Text:
From: Ralph Campbell <rcampbell@nvidia.com>

ZONE_DEVICE struct pages have an extra reference count that complicates the
code for put_page() and several places in the kernel that need to check the
reference count to see that a page is not being used (gup, compaction,
migration, etc.). Clean up the code so the reference count doesn't need to
be treated specially for ZONE_DEVICE.

v2:
AS: merged this patch in linux 5.11 version

Signed-off-by: Ralph Campbell <rcampbell@nvidia.com>
Signed-off-by: Alex Sierra <alex.sierra@amd.com>
---
 arch/powerpc/kvm/book3s_hv_uvmem.c     |  2 +-
 drivers/gpu/drm/nouveau/nouveau_dmem.c |  2 +-
 fs/dax.c                               |  4 +-
 include/linux/dax.h                    |  2 +-
 include/linux/memremap.h               |  7 +--
 include/linux/mm.h                     | 44 -----------------
 lib/test_hmm.c                         |  2 +-
 mm/internal.h                          |  8 +++
 mm/memremap.c                          | 68 +++++++-------------------
 mm/migrate.c                           |  5 --
 mm/page_alloc.c                        |  3 ++
 mm/swap.c                              | 45 ++---------------
 12 files changed, 45 insertions(+), 147 deletions(-)

Information shown:
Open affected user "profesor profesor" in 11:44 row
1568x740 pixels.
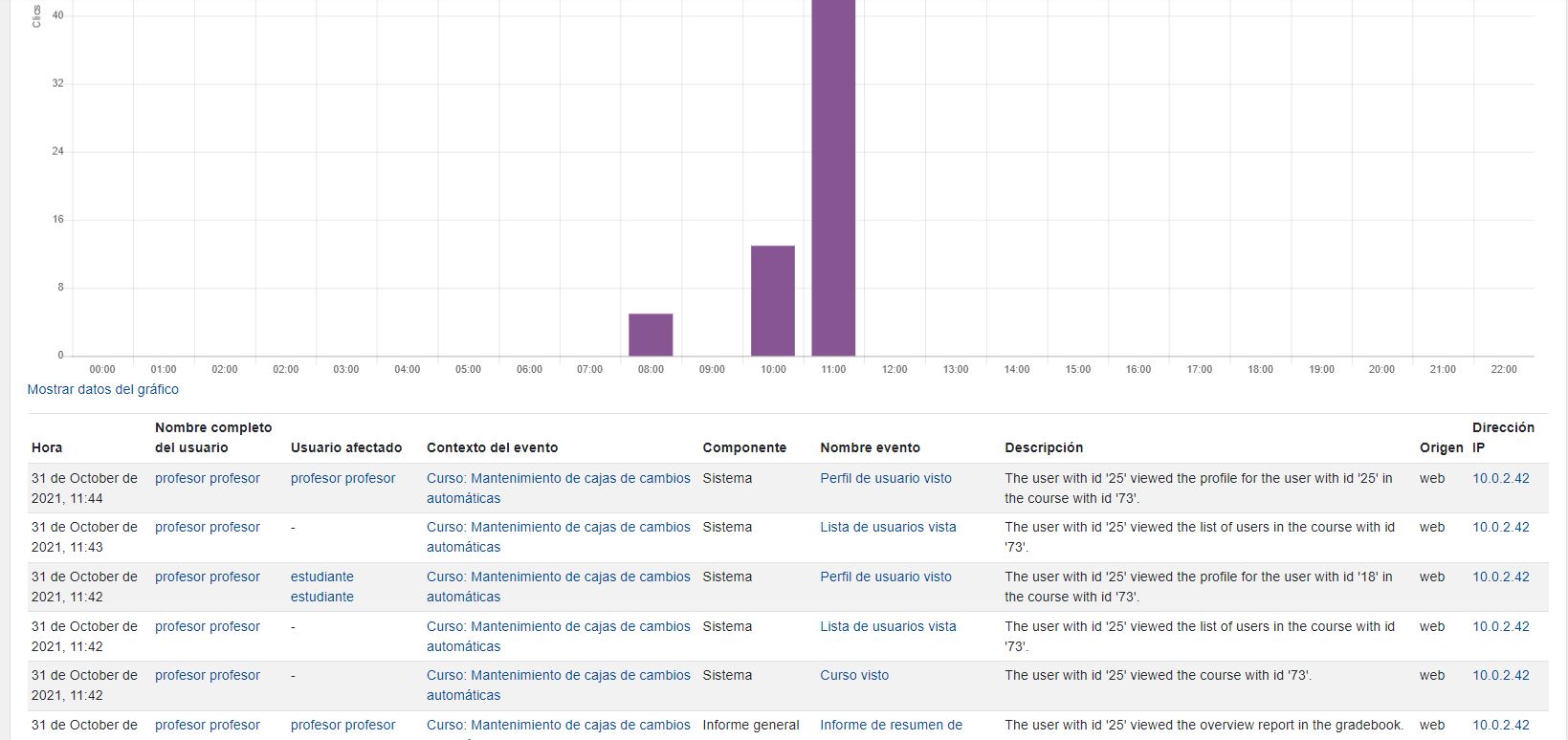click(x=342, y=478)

What the task requires:
Write what comes next in the patch about the ZONE_DEVICE reference count, starting after its last line.

Written answer:
diff --git a/arch/powerpc/kvm/book3s_hv_uvmem.c b/arch/powerpc/kvm/book3s_hv_uvmem.c
index 84e5a2dc8be5..acee67710620 100644
--- a/arch/powerpc/kvm/book3s_hv_uvmem.c
+++ b/arch/powerpc/kvm/book3s_hv_uvmem.c
@@ -711,7 +711,7 @@ static struct page *kvmppc_uvmem_get_page(unsigned long gpa, struct kvm *kvm)
 
 	dpage = pfn_to_page(uvmem_pfn);
 	dpage->zone_device_data = pvt;
-	get_page(dpage);
+	init_page_count(dpage);
 	lock_page(dpage);
 	return dpage;
 out_clear:
diff --git a/drivers/gpu/drm/nouveau/nouveau_dmem.c b/drivers/gpu/drm/nouveau/nouveau_dmem.c
index 92987daa5e17..8bc7120e1216 100644
--- a/drivers/gpu/drm/nouveau/nouveau_dmem.c
+++ b/drivers/gpu/drm/nouveau/nouveau_dmem.c
@@ -324,7 +324,7 @@ nouveau_dmem_page_alloc_locked(struct nouveau_drm *drm)
 			return NULL;
 	}
 
-	get_page(page);
+	init_page_count(page);
 	lock_page(page);
 	return page;
 }
diff --git a/fs/dax.c b/fs/dax.c
index 321f4ddc6643..7b4c6b35b098 100644
--- a/fs/dax.c
+++ b/fs/dax.c
@@ -560,14 +560,14 @@ static void *grab_mapping_entry(struct xa_state *xas,
 
 /**
  * dax_layout_busy_page_range - find first pinned page in @mapping
- * @mapping: address space to scan for a page with ref count > 1
+ * @mapping: address space to scan for a page with ref count > 0
  * @start: Starting offset. Page containing 'start' is included.
  * @end: End offset. Page containing 'end' is included. If 'end' is LLONG_MAX,
  *       pages from 'start' till the end of file are included.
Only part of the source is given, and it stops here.